TEXT PROVIDED Block Start
I’ve always been anxious. When I was in nursing school I asked how to tell when an idiosyncrasy crossed the mental illness threshold. It seemed to boil down to whether or not a person could function in society. Can you hold a job? Can you make friends? What I’ve learned from personal experience is that mental health is on a sliding scale. Functional and dysfunctional are relative to the load of one’s burdens and triggers.
When I was growing up my triggers were a test, a performance, certain people, and oftentimes my mother. I was headstrong and competitive, so I quickly learned to compensate for or avoid my triggers. I studied constantly. I knew I would freeze up during a test so I would make sure to never miss a homework, participation, or extra credit point. I avoided my house, or stayed in my room and avoided my mom. I was socially awkward and seemed to be the doormat in my social circle. I couldn’t wait to get away from it all.
I went to college on the other side of the country and flourished in my new environment. I developed fresh friendships and embraced life. Sadly, my new confidence sparked my competitive nature and I transferred to a rigorous school back home. It was big and I relied on old high school friends as a social anchor. I would not accept that I shouldn’t try to overcome certain things and fell back into the hornet’s nest of my triggers.
Things didn’t go well for me. I studied constantly, slept very little, and I didn’t have a reliable friend. I clung to a relationship ridden with red flags and married that person when I was barely 23. I had no clue what I wanted to do with my life. My degree wasn’t employable and my husband was starting an elite doctoral program.
The abuse started a few weeks into the marriage. Initially, it was mental and verbal. We were in a new state and I was isolated. I couldn’t explain what was happening. When I tried to say something to my parents over the phone, they told me to try harder; “marriage is hard”.
I was seriously depressed and suicidal less than six months in - was it supposed to be this hard? Mom had always said I was “too sensitive”. My husband told me I was bipolar. He kept telling me that things I remembered happening had never actually happened. I had an aunt with schizophrenia. Was I schizophrenic too? I went to therapy a few times and started an antidepressant. The counselors insinuated that my husband was abusive, and I couldn’t fix that, so I stopped going.
TEXT PROVIDED Block End
DATA FOR ANALYSIS Block Start
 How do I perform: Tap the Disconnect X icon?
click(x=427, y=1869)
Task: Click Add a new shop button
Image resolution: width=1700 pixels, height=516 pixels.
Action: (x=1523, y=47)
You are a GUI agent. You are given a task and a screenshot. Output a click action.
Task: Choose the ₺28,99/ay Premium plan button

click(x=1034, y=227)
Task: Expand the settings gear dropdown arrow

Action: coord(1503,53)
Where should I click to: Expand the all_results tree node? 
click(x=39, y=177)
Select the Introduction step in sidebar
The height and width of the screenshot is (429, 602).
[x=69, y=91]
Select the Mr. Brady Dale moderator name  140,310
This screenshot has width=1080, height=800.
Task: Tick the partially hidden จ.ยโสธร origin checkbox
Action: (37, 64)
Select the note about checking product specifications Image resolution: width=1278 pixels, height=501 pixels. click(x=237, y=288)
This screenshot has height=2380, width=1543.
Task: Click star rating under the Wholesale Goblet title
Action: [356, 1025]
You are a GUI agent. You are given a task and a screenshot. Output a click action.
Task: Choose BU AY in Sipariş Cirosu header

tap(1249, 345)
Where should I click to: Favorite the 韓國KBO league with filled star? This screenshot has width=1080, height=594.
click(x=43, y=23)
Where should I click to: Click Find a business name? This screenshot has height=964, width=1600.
DATA FOR ANALYSIS Block End
Reproduce verbatim the passage of the essay on anxiety and an abusive marriage that begins with the words "I went to college" and ends with "elite doctoral program.".

RESULT FOR THIS TASK:
I went to college on the other side of the country and flourished in my new environment. I developed fresh friendships and embraced life. Sadly, my new confidence sparked my competitive nature and I transferred to a rigorous school back home. It was big and I relied on old high school friends as a social anchor. I would not accept that I shouldn’t try to overcome certain things and fell back into the hornet’s nest of my triggers.
Things didn’t go well for me. I studied constantly, slept very little, and I didn’t have a reliable friend. I clung to a relationship ridden with red flags and married that person when I was barely 23. I had no clue what I wanted to do with my life. My degree wasn’t employable and my husband was starting an elite doctoral program.